La pieza central de su alegato es la idea de que las próximas elecciones no son una alternancia normal, sino una “decisión sobre la supervivencia o la liquidación de la nación constitucional”. “No nos jugamos un cambio de Gobierno, sino un cambio de sistema”, proclama Aznar, y con ello eleva la contienda política a la categoría de choque civilizatorio. Ese dramatismo deliberado cumple una función: convertir la política cotidiana en heroicidad y al contrario en traición. Es la táctica clásica del alarmismo político: si todo es extremo, cualquier respuesta extrema se presenta como proporcional y urgente.

Resulta urgente preguntar por la ética de este discurso desde la experiencia histórica del propio emisario. Aznar, cuyas decisiones pasadas y posicionamientos internacionales han generado debates y críticas persistentes, opta por una estrategia que evita la autocrítica y que desborda los límites de la argumentación democrática razonada en favor de la épica conservadora. La insistencia en que “se entrega el alma del Estado” y la acusación de que La Moncloa se habría convertido en “una delegación madrileña del secesionismo” no sólo caricaturizan el adversario; construyen una narrativa donde la política se convierte en guerra cultural permanente, lo que alimenta la polarización que él dice lamentar.

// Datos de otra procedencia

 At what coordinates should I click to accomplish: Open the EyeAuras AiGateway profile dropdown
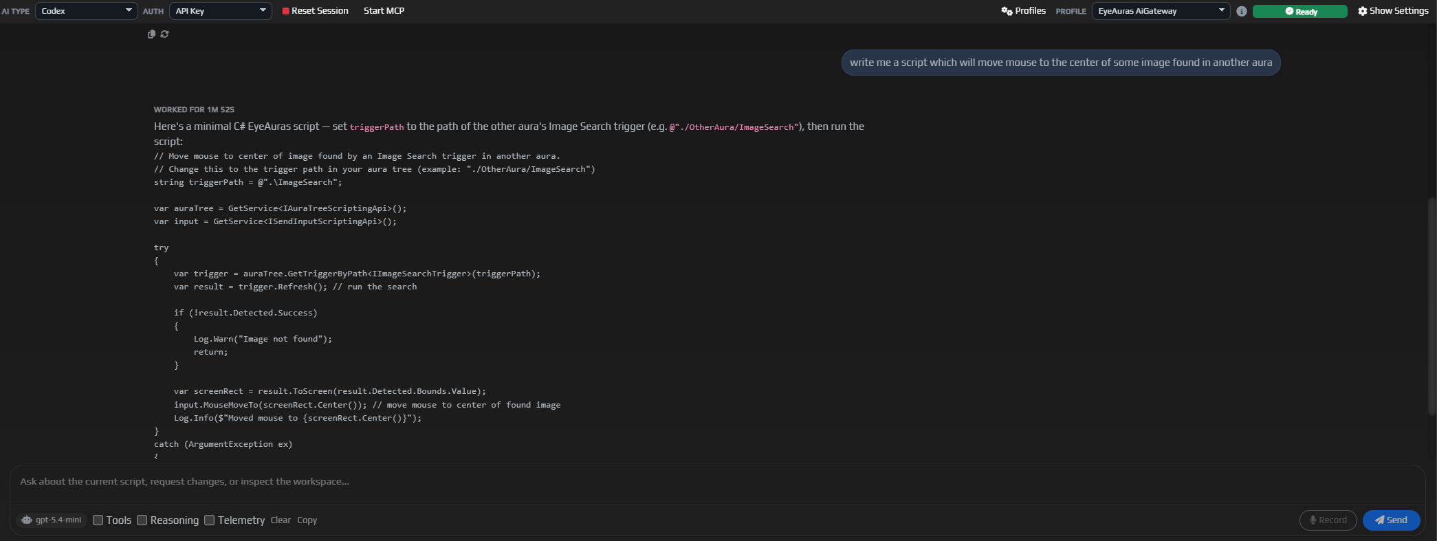pyautogui.click(x=1160, y=11)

En su ataque al presidente del Gobierno, Aznar cruza el umbral de la descalificación personal: la risita en el Congreso (“Sus risas en el Congreso, su falta de respeto a la representación nacional, la resolvieron la semana pasada”) se convierte en prueba de ilegitimidad moral y política. Ese gesto muestra cómo los símbolos y las anécdotas se transforman en evidencia en el nuevo periodismo de lealtades: la risa, aislada de contexto, vale más que el escrutinio real de políticas públicas o el análisis de gestión.

El resultado es una intervención que funciona como panfleto de campaña y como manual de crispación. Aznar no ofrece un plan de reconstrucción institucional detallado, más allá de proclamar la necesidad de una “mayoría nacional”; ofrece, en cambio, un diagnóstico absoluto que reclama adhesión emocional y movilización. “Esa mayoría será nacional o no será”, advierte, proponiendo una gran coalición mítica que, en su formulación, parece diseñada menos para la negociación política que para la homogeneización de una base social concreta.

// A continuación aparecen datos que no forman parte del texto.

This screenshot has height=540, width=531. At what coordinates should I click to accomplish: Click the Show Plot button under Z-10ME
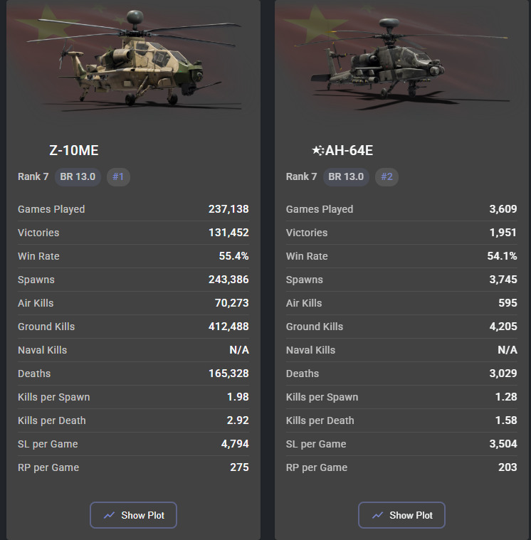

Para quien busque argumentos, la retórica de Aznar es insuficiente: confunde intención con demostración y amenaza con tratar a la disidencia como problema existencial en lugar de interlocutor político. Más peligroso aún, su discurso alimenta una lógica de delegitimación perpetua: si el adversario es equivalente a la liquidación de la nación, la política deja de ser un campo de disputas razonadas para convertirse en una lucha a vida o muerte, donde la exclusión, la desconfianza y la deshumanización quedan habilitadas como instrumentos legítimos.

Queda en pie la pregunta que el discurso evita: ¿cómo reconstruir la confianza en las instituciones si quienes declaman su defensa practican una retórica que erosiona precisamente la base del acuerdo público? Aznar exige fidelidades amplias y sacramentales sin someter a su propio diagnóstico a escrutinio; reclama una “mayoría capaz de derribar y superar el muro de Sánchez”, pero no precisa cómo integrar pluralidad y debate en una estrategia que, hasta ahora, prefiere la condena moral y la teatralidad política.

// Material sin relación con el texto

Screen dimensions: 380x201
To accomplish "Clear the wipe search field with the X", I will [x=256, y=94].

En definitiva, la intervención de Aznar es una lección de estilo en el arte de polarizar: emplea historia, indignación y alusiones a la corrupción para construir una narrativa totalizadora que tiene más que ver con la búsqueda de poder simbólico que con la propuesta de soluciones públicas verificables. La política, en su versión aznarista de esta tarde, se reduce a una pugna de legitimidades: la suya frente a la del adversario, sin que el ciudadano encuentre en ese intercambio razones prácticas para mejorar su vida cotidiana. Esa es, quizá, la paradoja más inquietante: al denunciar la degradación institucional, el discurso aporta una nueva patología: la de una oposición que, al convertir la política en causa moral, contribuye ella misma a la erosión de las formas democráticas que dice defender.